_Stated goal:_ Write out, word for word, the lines from the one containing "ダイレクトメール (291, 104)" through the one containing "特定商取引法に基づく表記 (730, 2392)", with both of those lines included.

_Supplied data:_
** Start **
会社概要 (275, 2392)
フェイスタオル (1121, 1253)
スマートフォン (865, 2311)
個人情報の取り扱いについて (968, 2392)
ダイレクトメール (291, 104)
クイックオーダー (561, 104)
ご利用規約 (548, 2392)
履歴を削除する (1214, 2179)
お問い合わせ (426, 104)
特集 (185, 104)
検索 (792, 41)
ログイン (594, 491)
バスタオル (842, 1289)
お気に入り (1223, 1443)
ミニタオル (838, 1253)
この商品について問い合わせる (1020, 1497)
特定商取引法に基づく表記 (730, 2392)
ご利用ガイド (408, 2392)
** End **
** Start **
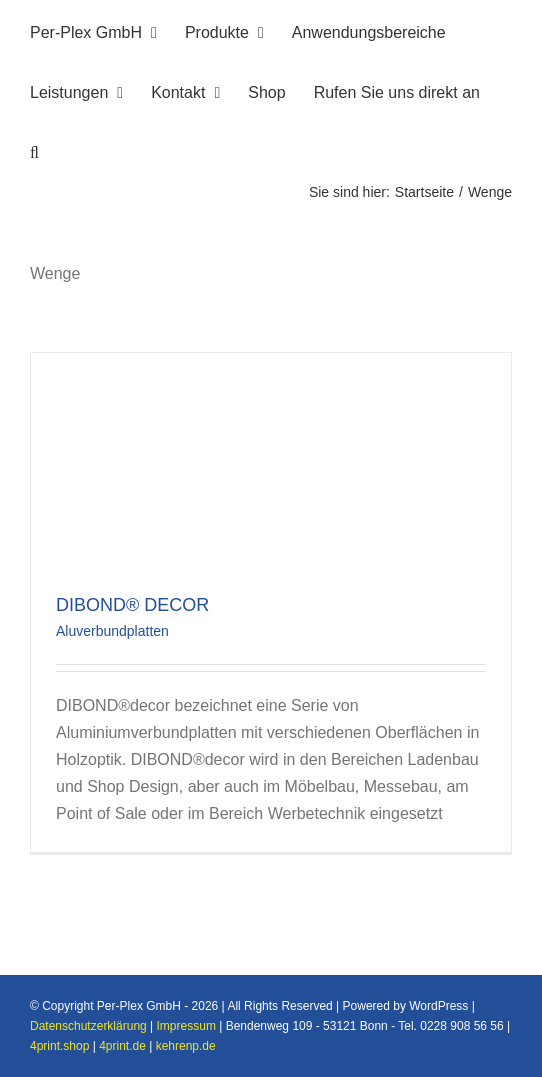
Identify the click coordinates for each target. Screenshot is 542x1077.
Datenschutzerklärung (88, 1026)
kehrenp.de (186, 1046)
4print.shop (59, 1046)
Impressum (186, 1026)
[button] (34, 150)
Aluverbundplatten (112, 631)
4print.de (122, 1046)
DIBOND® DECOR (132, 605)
** End **
** Start **
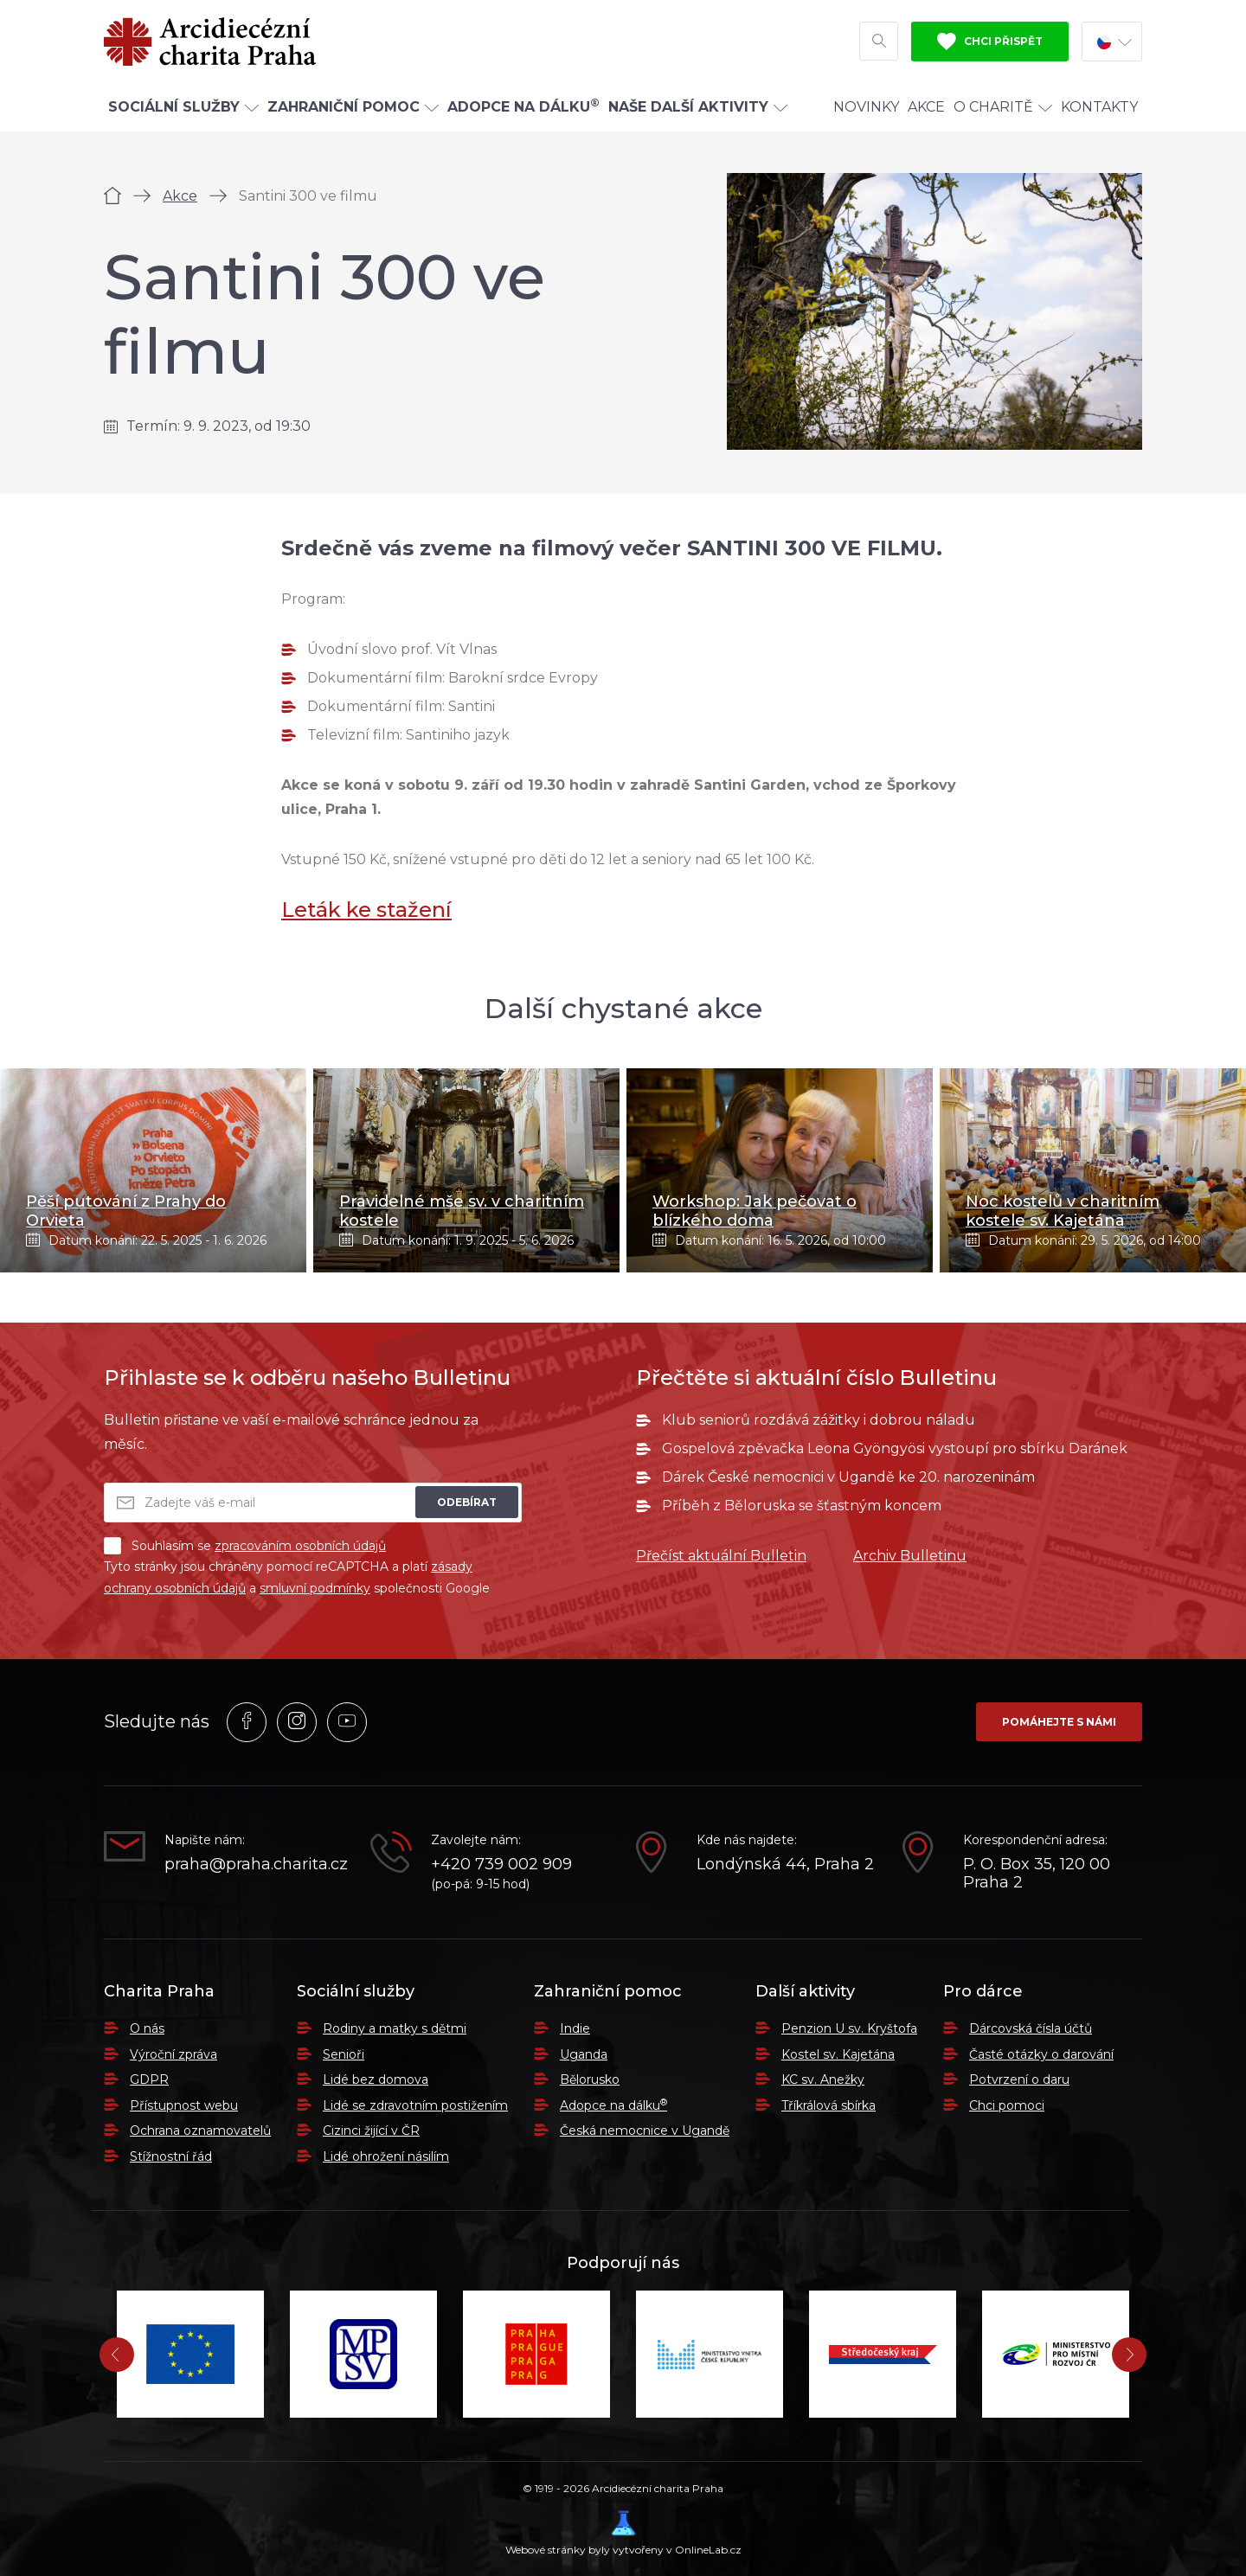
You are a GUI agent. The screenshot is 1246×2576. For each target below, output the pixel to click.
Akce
** End **
_Worked solution:_
ダイレクトメール (291, 104)
クイックオーダー (561, 104)
ご利用規約 (548, 2392)
履歴を削除する (1214, 2179)
お問い合わせ (426, 104)
特集 (185, 104)
検索 (792, 41)
ログイン (594, 491)
バスタオル (842, 1289)
お気に入り (1223, 1443)
ミニタオル (838, 1253)
この商品について問い合わせる (1020, 1497)
特定商取引法に基づく表記 (730, 2392)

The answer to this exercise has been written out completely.